From that I developed a Lawful Evil Myrmidon class which was my version of a Anti- Paladin. So when I started reading the Paladin class in the new D&D Next packet I found they added three themes; Paladin, Warden, and Blackguard. The description of the Blackguard is very close to what I describe my Myrmidon to be; a divine champion that promotes order regardless of the cost.
The Warden is interesting as well basically a divine champion of nature described as similar to the Green Knight of Arthurian legend. D&D Next's Ranger feature the return of the class to it's Dunedain roots. And the Druid makes its appearance as well. Also interesting is that the Paladin and Ranger feature spell casting as a class feature starting at 1st level rather than the higher levels of older edition D&D.
Finally they added rules for Exploration, nothing fancy but a clear and straightforward system of resolving travel and exploration extending over days and weeks.
D&D Next is shaping up to be a solid variant of classic D&D about as different as Blood & Treasure, Castles & Crusade or the other clones that mix 3rd edition mechanics with older edition design. And perhaps that why it is receiving a lackluster response in the OSR. It is not that D&D Next is bad, but rather the gamers of the OSR have moved on to a do it yourself ethos.

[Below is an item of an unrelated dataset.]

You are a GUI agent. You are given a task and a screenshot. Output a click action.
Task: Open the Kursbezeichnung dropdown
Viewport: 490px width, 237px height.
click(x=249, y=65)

Ultimately I think the fate and popularity of D&D Next among the OSR will be two things. 1) That the straightforward presentation of the playtest is retained in a supported core product, and 2) that a reasonable license is created for third party products. And even then it main use will be as a publishing tool in the same way the same product is released by a OSR publisher in a Labyrinth Lord version and a ACKS version and so on. And as a common ground for when gamers attend conventions and store events.
Anyway this version is worth checking to keep up on what Wizards been doing and after reading it I am cautiously optimistic that D&D Next will be a good thing for the OSR.